◆ TASK BRIEF: Only the lines from the one containing "Task: Tick the" through the end of the records should be retyped, exactly and including both ends; pictures stay out.

◆ SOURCE DATA:

----

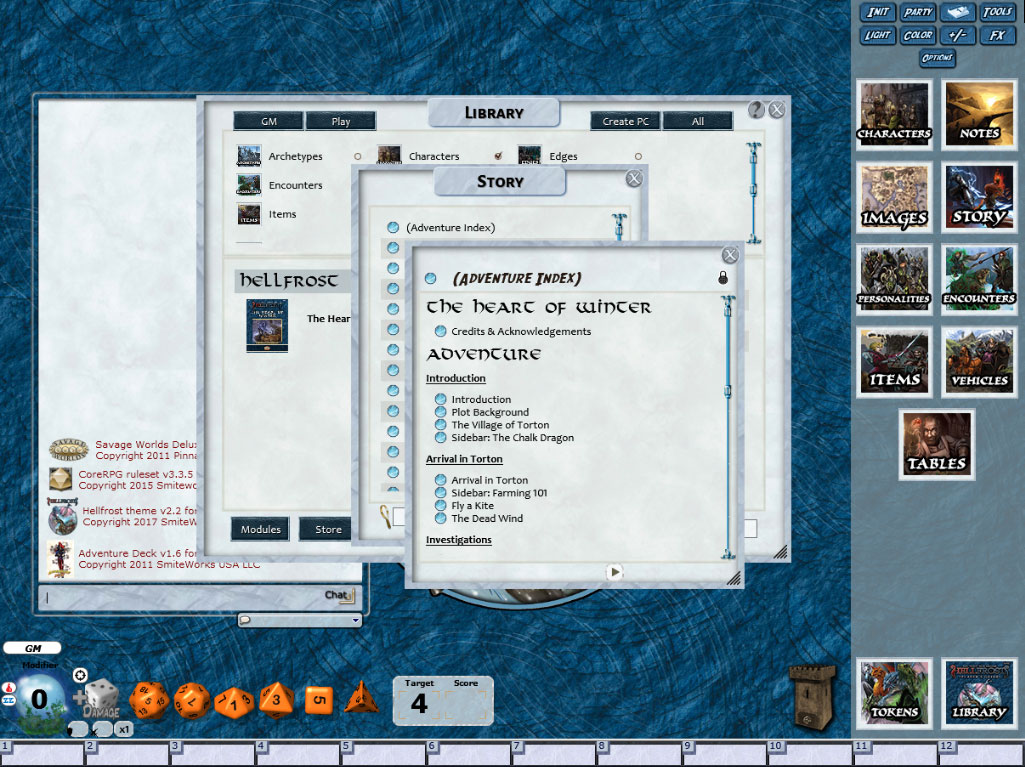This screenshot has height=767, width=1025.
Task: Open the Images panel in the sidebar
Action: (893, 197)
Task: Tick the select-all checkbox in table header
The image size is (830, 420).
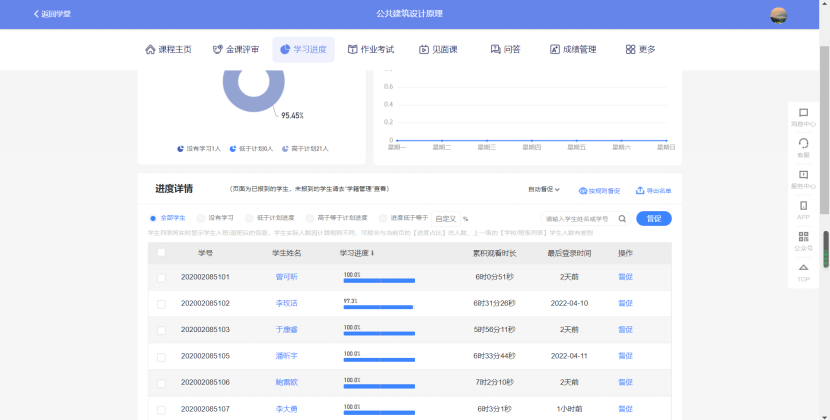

----

◆ EXPECTED ANSWER:
Task: Tick the select-all checkbox in table header
The image size is (830, 420).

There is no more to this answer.